Spot size dependence of the ablation threshold of BK7 optical glass processed by single femtosecond pulses

Abstract

A comparative study of the evolution of the diameter and depth of the ablated craters, while varying systematically both pulse energy and spot size is reported. It reveals that the surface ablation threshold fluences double-checked by the diameter-regression method and a multiphoton-absorption-based fit show a clear dependence on the radius of the processing laser beam on the BK7 optical glass surface. Tighter focusing results in a rise from 6.5 J/cm2 up to nearly 11 J/cm2 within the 26.1–10.1 µm radius domain. The evolution of the time-integrated energy of the reflected part of every single pulse with rising pulse energy indicates three types of the optical response of the material, depending on the actual energy of the processing pulse. At the threshold where the first and second section join, which shifts to lower pulse energies with decreasing spot size, the initial reflectivity, assigned to the permanent reflectivity of the BK7 glass, suddenly increases. This rise indicates plasma mirror formation on the target surface. The dependence of the reflectivity enhancement and the ablation thresholds on spot size is very similar. The values remain equal for spot radii at and above 13.5 µm, followed by a rise with decreasing spot size.
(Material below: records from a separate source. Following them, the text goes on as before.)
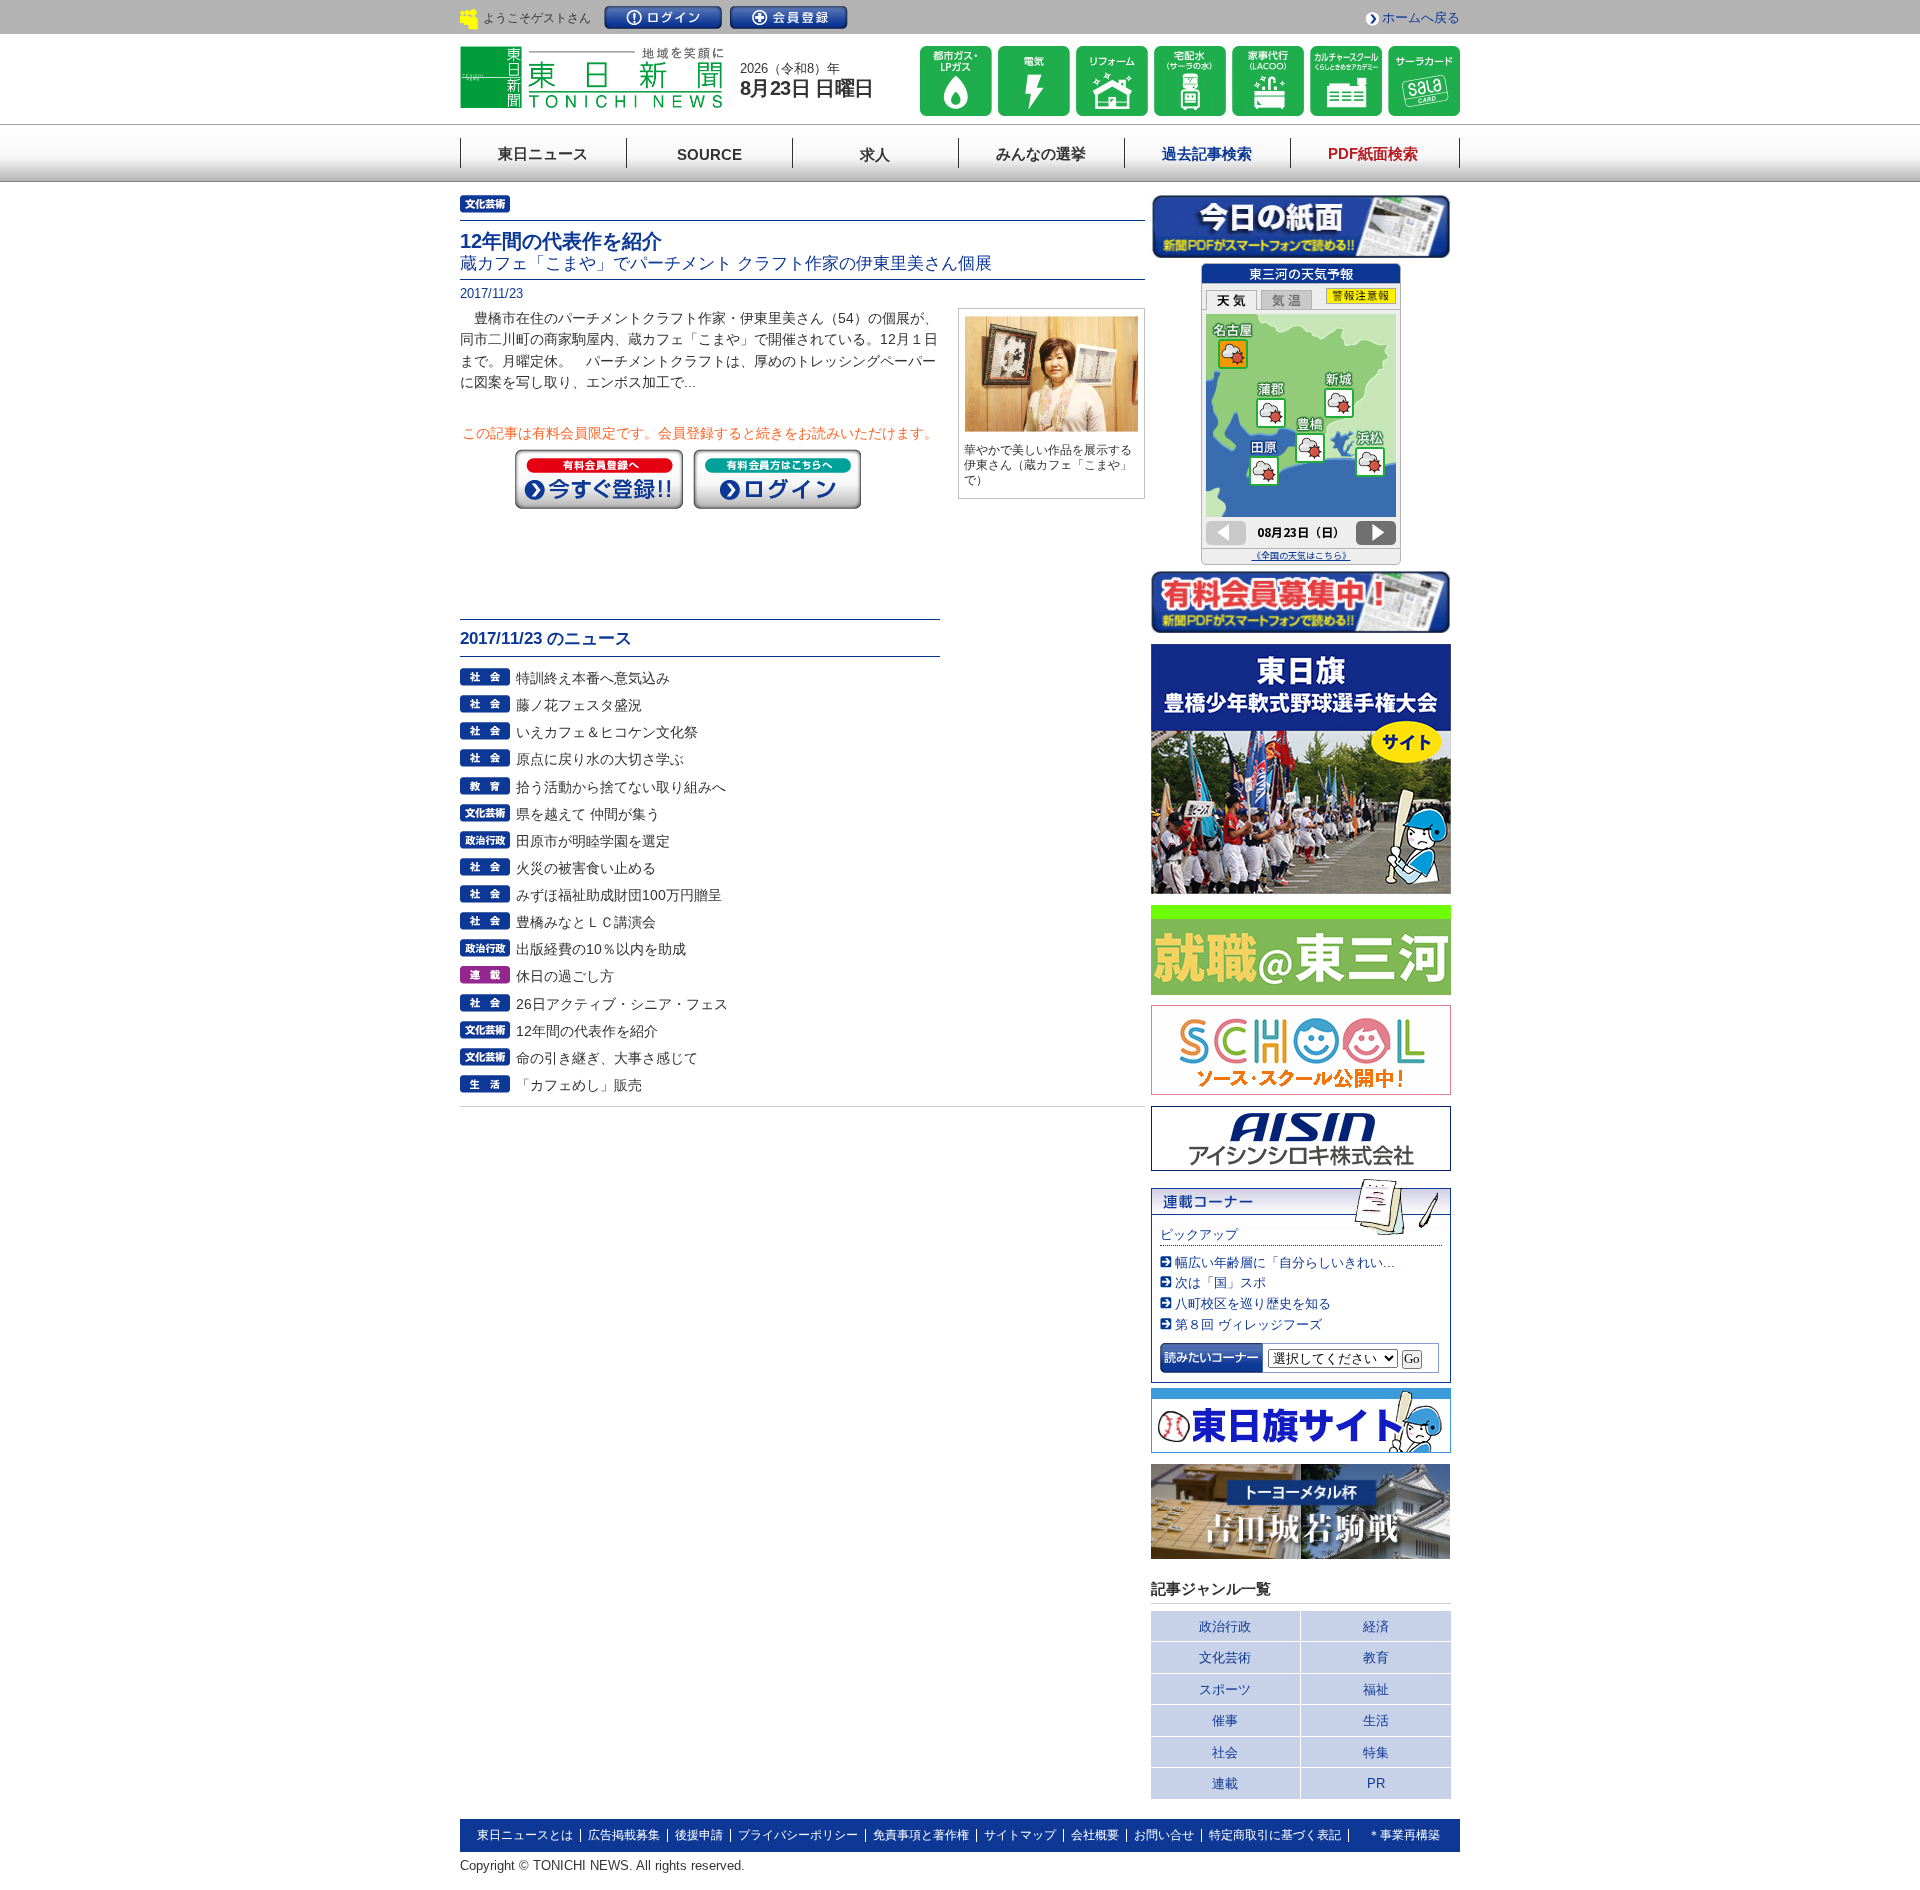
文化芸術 (1225, 1657)
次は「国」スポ (1220, 1282)
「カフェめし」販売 (579, 1085)
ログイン (663, 17)
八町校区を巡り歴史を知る (1253, 1303)
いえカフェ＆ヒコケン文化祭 (607, 732)
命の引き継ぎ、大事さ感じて (607, 1058)
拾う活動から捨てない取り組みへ (621, 787)
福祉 (1376, 1689)
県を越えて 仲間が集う (588, 814)
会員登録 (789, 17)
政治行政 (1225, 1626)
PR (1376, 1783)
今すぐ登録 (599, 479)
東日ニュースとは (525, 1835)
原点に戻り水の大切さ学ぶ (600, 759)
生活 (1376, 1720)
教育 (1376, 1657)
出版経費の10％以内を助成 (601, 949)
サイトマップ (1020, 1835)
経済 (1376, 1626)
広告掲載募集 (624, 1835)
This reveals that the plasma mirror formation could be affirmed as the dominant process behind the spot size dependence of the ablation thresholds in our case. The appearance of double-crater structures is consistent with the evolution of air ionization, resulting in lower reflectivity at the highest energies. This assignment is further corroborated by proving that the surface defect model could hardly be accounted for the results. The findings support the consideration of the spot size as a control parameter.